2: number of happy Things in my life, to my endless astonishment, relief, and gratitude

1: number of doting, understanding, forgiving, challenging, funny, knee-knockingly sexy husbands I have

3: number of dogs I've married into

1991: miles away from me said husband/ dogs live

2: number of wheels on which both Things can now bike

2: number of adenoids currently possessed by Thing 2

0: number of adenoids Thing 2 will have 3 weeks from now

5: scholarly papers delivered in 2009

7: poetry readings in other states

2, 3, and 4: ranks of three of the hotels in which I've been put up this year during those travels, in order of poshest of my life

1: books published in 2009

1: articles published in 2009

350: lines of translation from Homer published in 2009

16: poems published in 2009

4: poems reprinted in 2009

10: technically, number of pages I've written on my scholarly monograph this year, but

35: number, actually, of pages toward the monograph, since talks I've delivered feed directly into the project, and

2: number of times I've written up good solid abstract/ annotated table of contents of the thing, which has been an incredibly useful exercise and has helped me to conceive of the project in global terms, to identify the most persuasive throughlines, and to discover the necessary work for the introductory chapter

2: chapters left to write

1: semester of confirmed leave in my future, with fingers crossed for fellowship support for two

99.8: percent completed in my endless Upload All the CDs to iTunes project

6: camping trips this year

2: deaths of people close to me

1: times I became an aunt in 2009

98: percent of days I feel generally sunny about the universe, despite the catharto-therapeutic gloom of this blog, in which I too often exorcise (and exercise) my frustrations

39: my age next week, which appeals to the math geek in me. 39 years I've been alive, though I feel the same as I did when I was 18. This year seems to be starting off with renewed self-confidence and equanimity. I feel square, in the good, stable way, in addition to numerically. Happy, happy, all!

MLA wrap

Honestly, didn't do much or see many folks. I had intended to finish my paper on the plane, and when I realized, after an unusually breezy progress through security, that I'd left my laptop at home, I lost the 4-5 hours of worktime I'd budgeted to collect my thoughts and my shit. Happily, a colleague in Philadelphia lent me his laptop, and after interviewing candidates Tuesday morning and meeting with a publisher Tuesday early afternoon, I really just worked on the paper in my hotel room until just before my panel, breaking only to go running and to eat dinner (see last post).

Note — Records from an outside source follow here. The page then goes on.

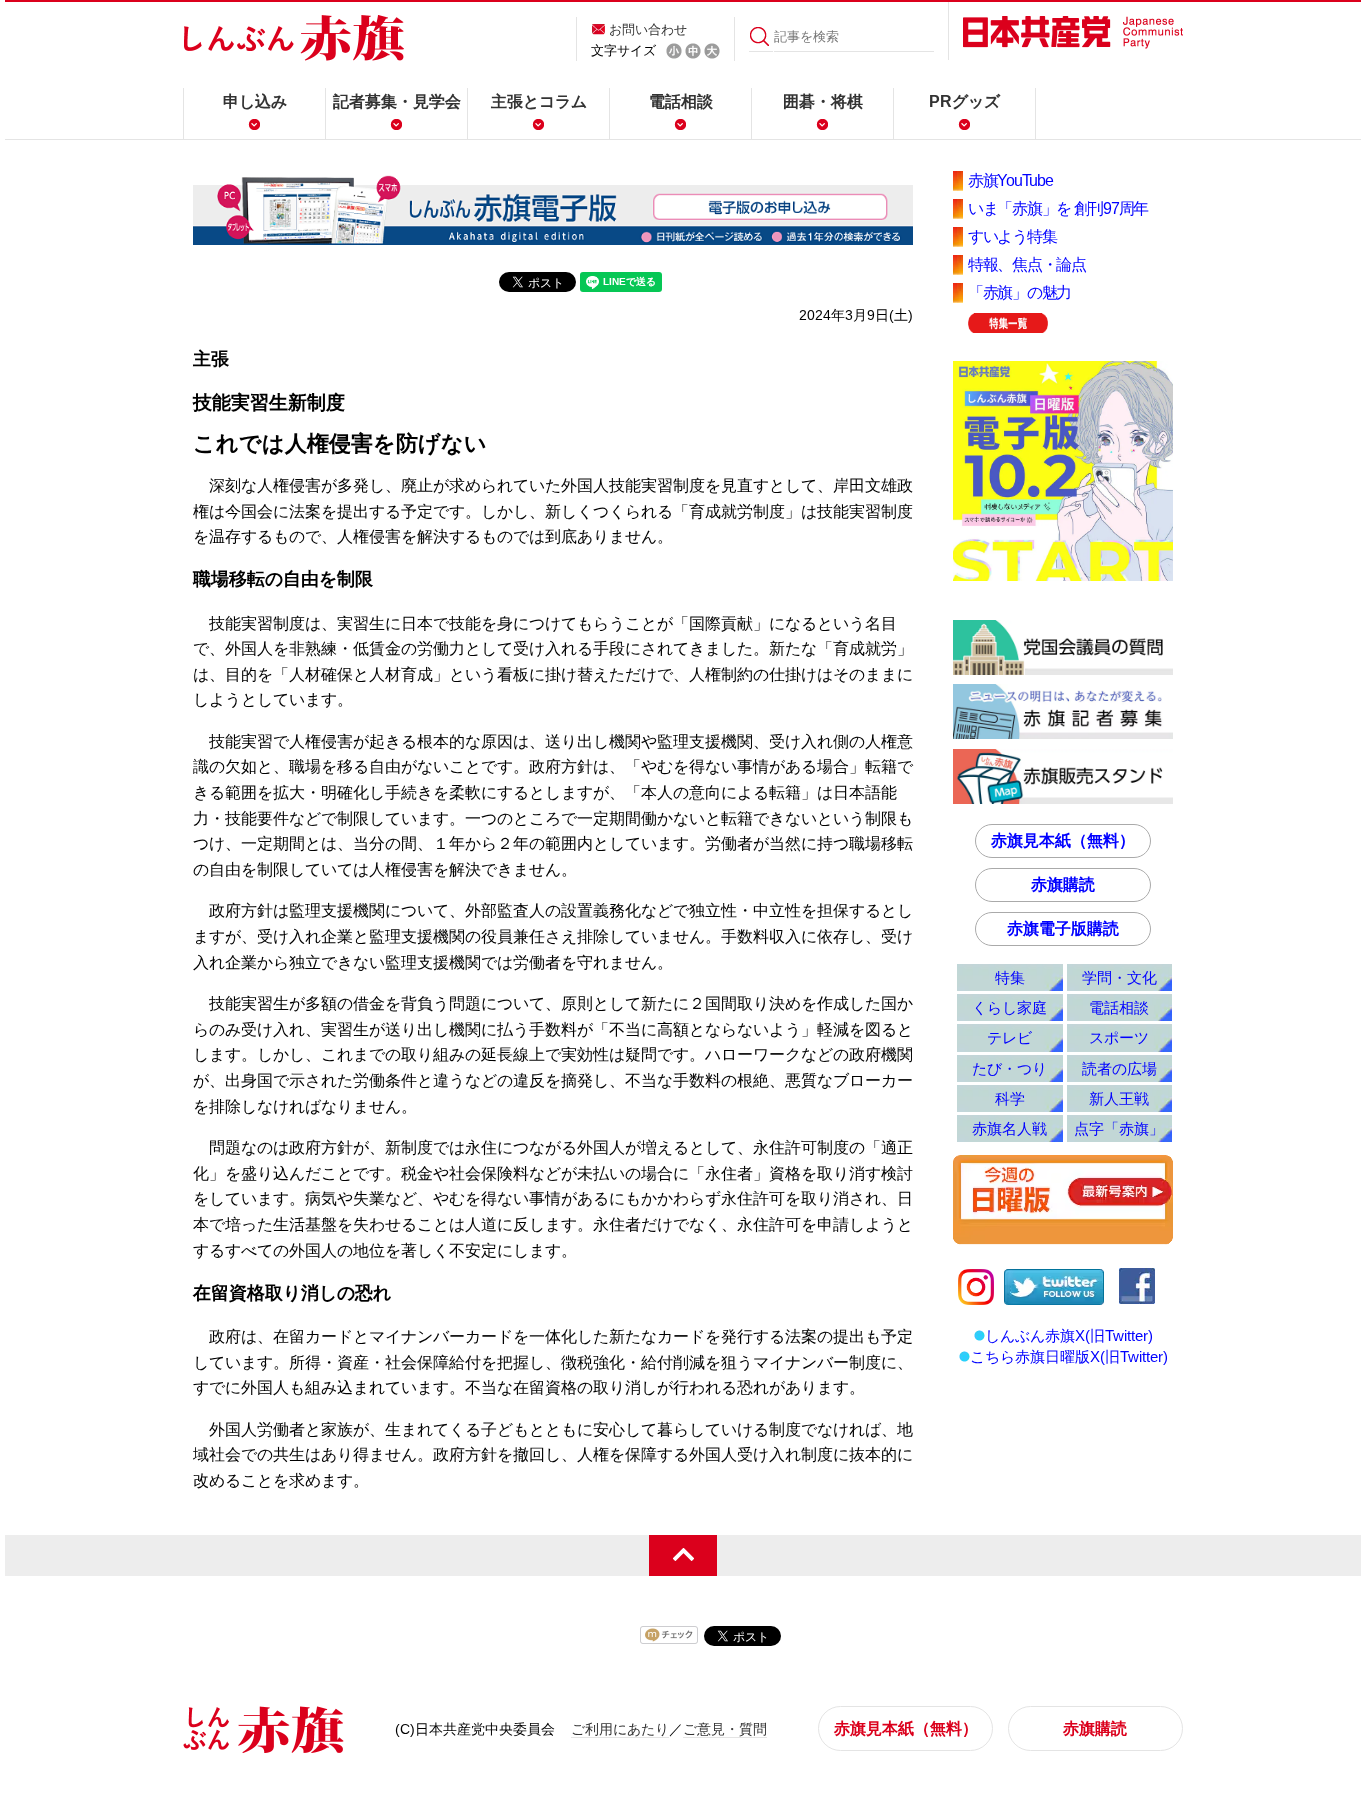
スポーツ (1119, 1037)
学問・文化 (1119, 977)
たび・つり (1009, 1068)
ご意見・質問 (725, 1729)
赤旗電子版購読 (1063, 928)
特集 (1010, 977)
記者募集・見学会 (397, 101)
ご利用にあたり (620, 1729)
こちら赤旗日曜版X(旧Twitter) (1069, 1356)
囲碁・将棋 (823, 101)
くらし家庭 (1009, 1007)
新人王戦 (1119, 1098)
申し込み (255, 101)
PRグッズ (964, 101)
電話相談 (681, 101)
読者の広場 (1119, 1068)
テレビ (1009, 1037)
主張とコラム (539, 101)
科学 (1010, 1098)
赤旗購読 (1063, 884)
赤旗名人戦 (1009, 1128)
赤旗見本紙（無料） (1063, 840)
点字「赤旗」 (1119, 1128)
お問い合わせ (648, 29)
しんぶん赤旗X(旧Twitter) (1069, 1335)
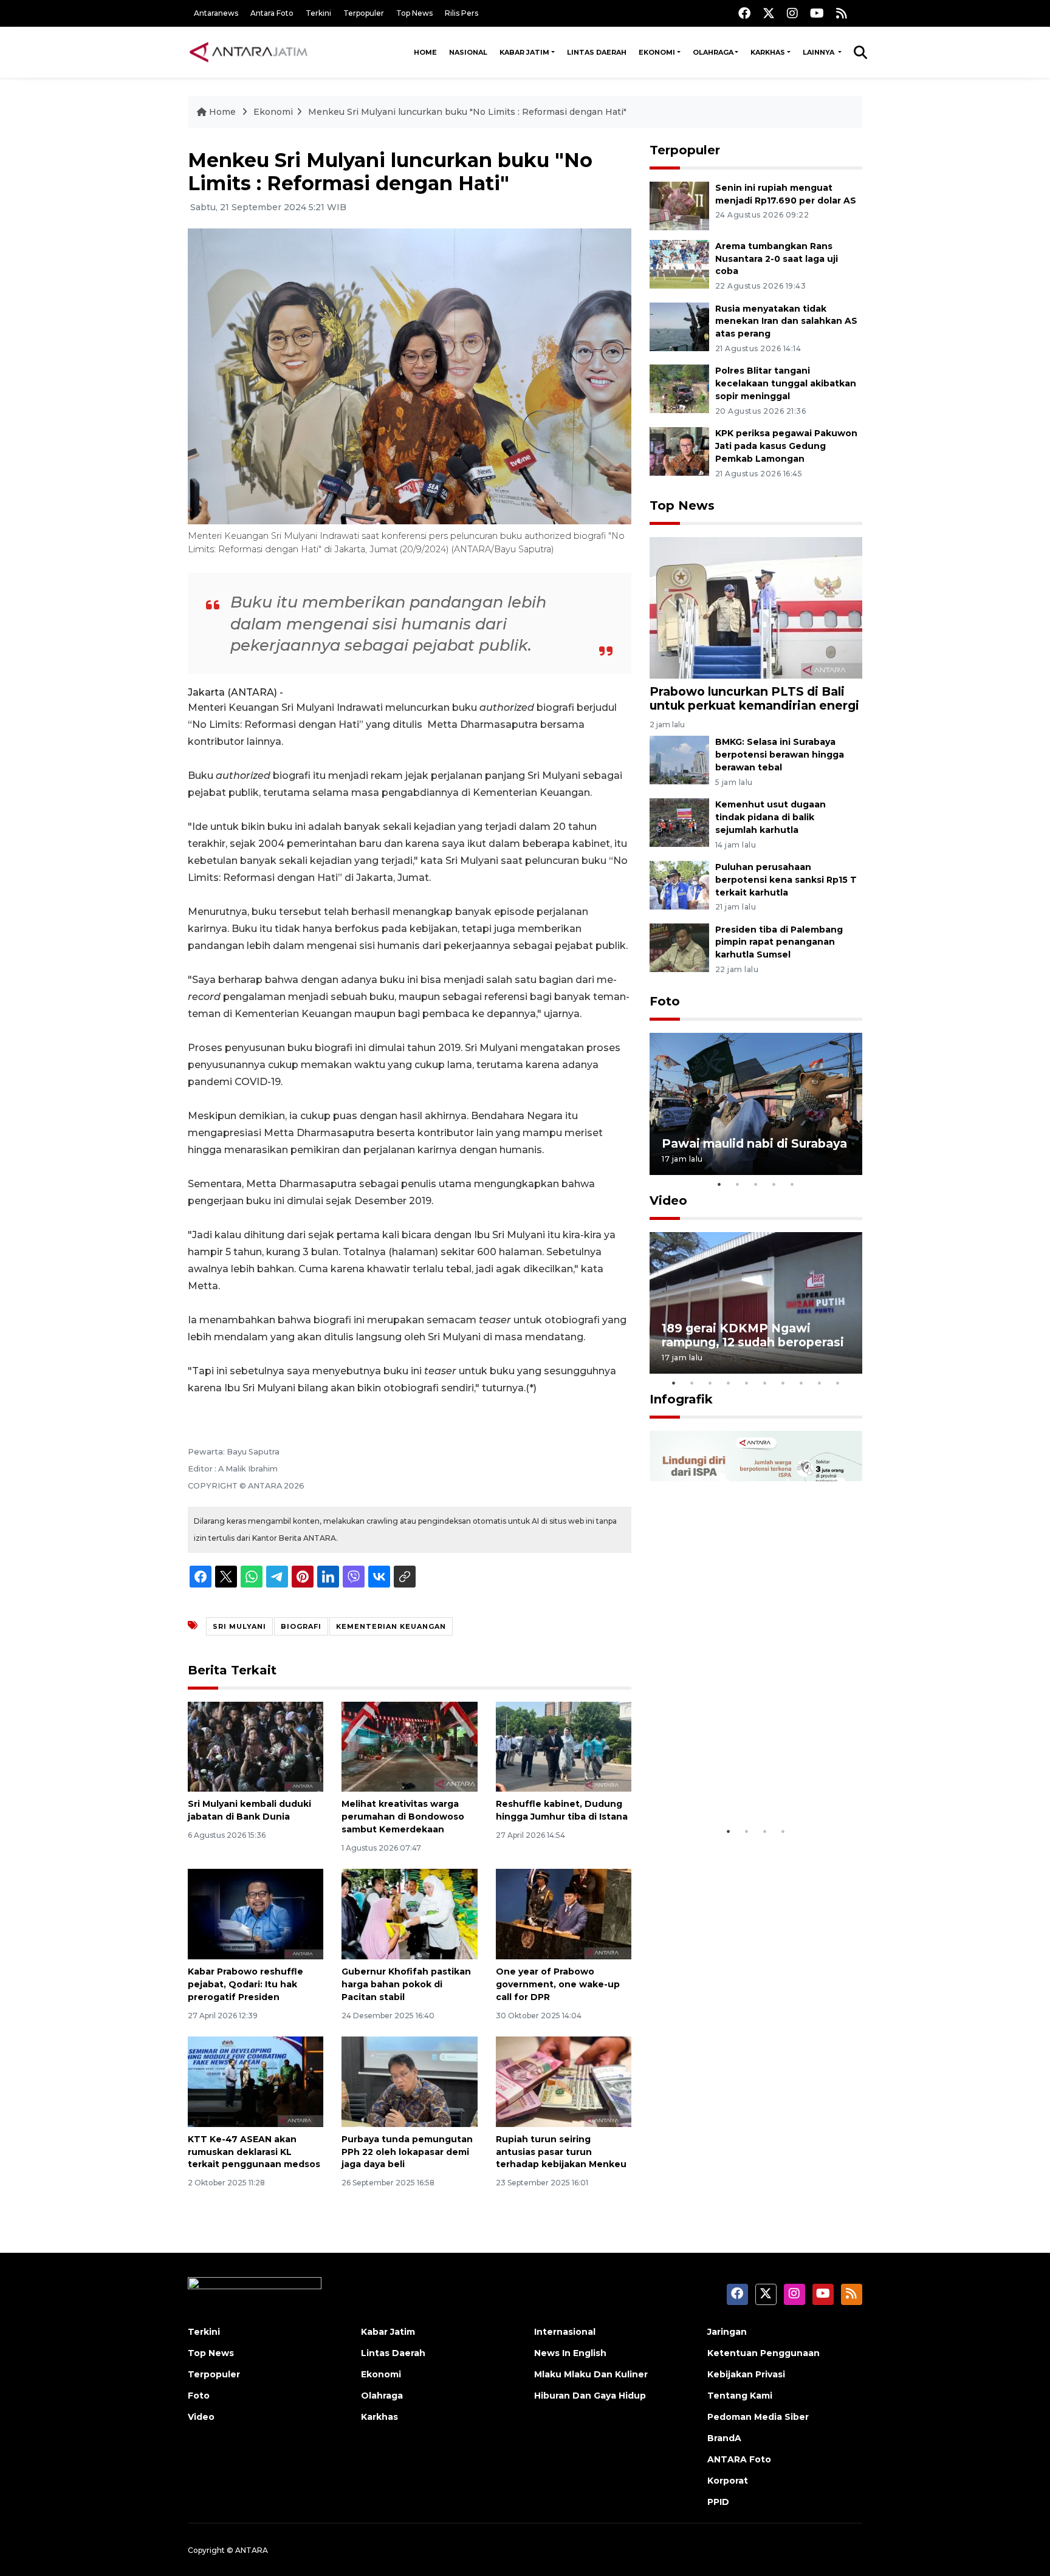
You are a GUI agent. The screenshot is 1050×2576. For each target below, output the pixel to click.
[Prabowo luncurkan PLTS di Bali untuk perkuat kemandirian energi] (756, 607)
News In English (570, 2353)
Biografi (301, 1626)
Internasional (564, 2331)
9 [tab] (820, 1383)
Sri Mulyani (239, 1626)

Saw a few lovely peeps in quick passing, and got a chance to chug-a-lug some tea with one friend, and ran for the airport right after my panel. All in all, a whirlwind MLA. Three great side-benefits: 1) wrote (frantically) a paper with which I'm pretty happy, and which makes me much more confident and energized about the book project; 2) have a possible new project in development with a colleague based on some post-panel conversation (on hold, obviously, until the Book That Ate RG is done); 3) in the brain ecstasy that is last-minute paper-writing, finished a poem I've been working on for three years.